Environnement économique

Retrouvez notre rétrospective de l'environnement économique du mois de mars 2023 des zones Amérique, Europe et Asie-Océanie.

Nos perspectives économiques et financières

La modération temporaire des prix de l’énergie n’empêchera pas un équilibre plus inflationniste sur le long terme. La pandémie puis la guerre en Ukraine ont conduit les Etats à une recherche de souveraineté intrinsèquement inflationniste, tandis que les effets désinflationnistes de la mondialisation, s’amenuisent. Par ailleurs, le durcissement des relations internationales entre les grandes puissances semble confirmer l’atteinte de la limite du multilatéralisme économique et diplomatique tel qu’il existe. Ces changements en cours se superposent à un impératif de décarbonation de l’économie qui, à demande constante, est également vecteur de pression haussière sur les prix. Dans ce contexte, les banques centrales se retrouvent face à un dilemme entre la lutte sans compromis contre l’inflation ou la préservation de la stabilité financière, mise en péril par la remontée rapide des taux. 

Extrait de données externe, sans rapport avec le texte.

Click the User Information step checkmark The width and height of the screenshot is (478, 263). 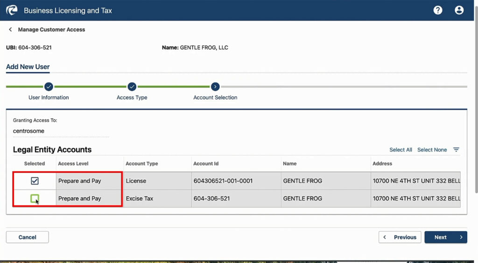coord(49,86)
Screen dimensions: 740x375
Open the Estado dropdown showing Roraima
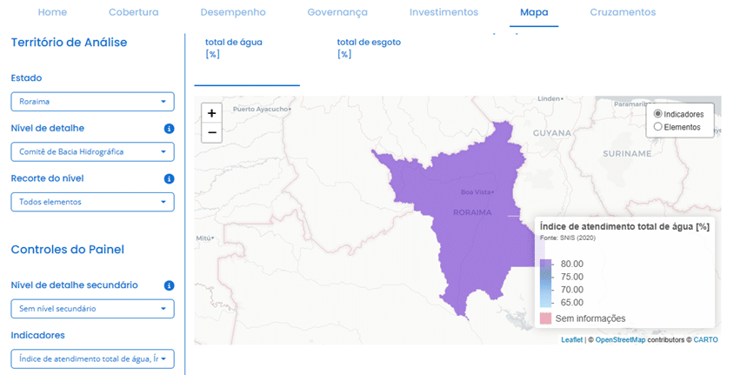[92, 102]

Les banques centrales naviguent entre lutte contre l’inflation et stabilité financière

Le mois de mars a été marqué par les difficultés du secteur bancaire, notamment aux Etats-Unis et en Suisse, qui ont conduit les autorités monétaires à intervenir pour assurer la stabilité du système financier. Les principales banques centrales occidentales n’ont pas relâché pour autant la lutte contre l’inflation et ont maintenu leur resserrement monétaire. En parallèle, la fragmentation du paysage géopolitique se poursuit. Alors que Pékin et Moscou affichent leur rapprochement, le Président chinois s’étant rendu en Russie pour la première fois depuis la guerre en Ukraine, le Japon et les Etats-Unis ont convenu d’un accord commercial sur les matières premières critiques. Dans le même temps, le Royaume-Uni a conclu son plus grand accord commercial depuis le Brexit en rejoignant le Partenariat de libre-échange transpacifique. Sur le marché des changes, l’euro s’est apprécié de 2,4% sur le mois et atteint 1,0875 contre le dollar. Le prix du baril de Brent a baissé de 4,91% sur le mois, à 79,77$.

 

AmériqueAux Etats-Unis, à la suite des faillites de Silicon Valley Bank et de Signature Bank, la Réserve fédérale a annoncé la mise à disposition de liquidités supplémentaires via un nouveau programme intitulé « Bank Term Funding Program » (BTFP). Ce programme propose des prêts jusqu’à un an, en échange de l’apport en collatéral de certains actifs tels que les titres du Trésor américain. Le collatéral est considéré à sa valeur faciale et non à sa valeur de marché, ce qui permet aux banques détenant des titres dont la valeur de marché a chuté à la suite de la remontée des taux, d’obtenir des liquidités sans vendre ces actifs à un prix décoté. En dépit des perturbations sur le secteur bancaire, la Fed a relevé de 25 points de base la fourchette cible des taux directeurs, la portant à [4,75% ; 5%]. Les prévisions individuelles des membres du Comité de politique monétaire (FOMC) n’ont pas évolué depuis la réunion de décembre et indiquent que le taux directeur pourrait être porté à [5% ; 5,25%] d’ici à la fin d’année. Dans le même temps, les pressions inflationnistes se sont quelque peu modérées en février. L’indice des prix à la consommation a en effet enregistré une croissance annuelle à 6,0%, après 6,4% le mois précédent. L’inflation sous-jacente (hors alimentation et énergie) a également fléchi, mais à un rythme plus lent (5,5% après 5,6% en janvier). Sur le marché du travail, la forte demande de main d’œuvre persiste, comme en témoigne la dynamique des créations de postes (+311 000 en février) et la croissance des salaires qui reste élevée à 4,6%. Concernant l’activité industrielle, les données publiées sur le mois font part d’un affaiblissement de la production industrielle (-0,2% en glissement annuel en février) tandis que les perspectives demeurent mal orientées comme le montrent les indicateurs d’enquête publiés sur le mois.

 

Europe

Au Royaume-Uni, l’inflation est repartie à la hausse en février. La croissance des prix à la consommation a atteint 10,4%, après 10,1% en janvier, tandis que l’inflation sous-jacente est également en hausse à 6,2% (contre 5,8% le mois précédent). Dans ce contexte, la Banque d’Angleterre a relevé son taux directeur de 25 points de base, le portant à 4,25%. Par ailleurs, le ministre des Finances a présenté son budget de printemps, qui illustre la volonté du gouvernement de Rishi Sunak de soutenir la croissance. Parmi les principales mesures, on note une réforme ambitieuse du système de garde d’enfants visant à améliorer le taux d’emploi, qui demeure toujours en deçà des niveaux prépandémiques.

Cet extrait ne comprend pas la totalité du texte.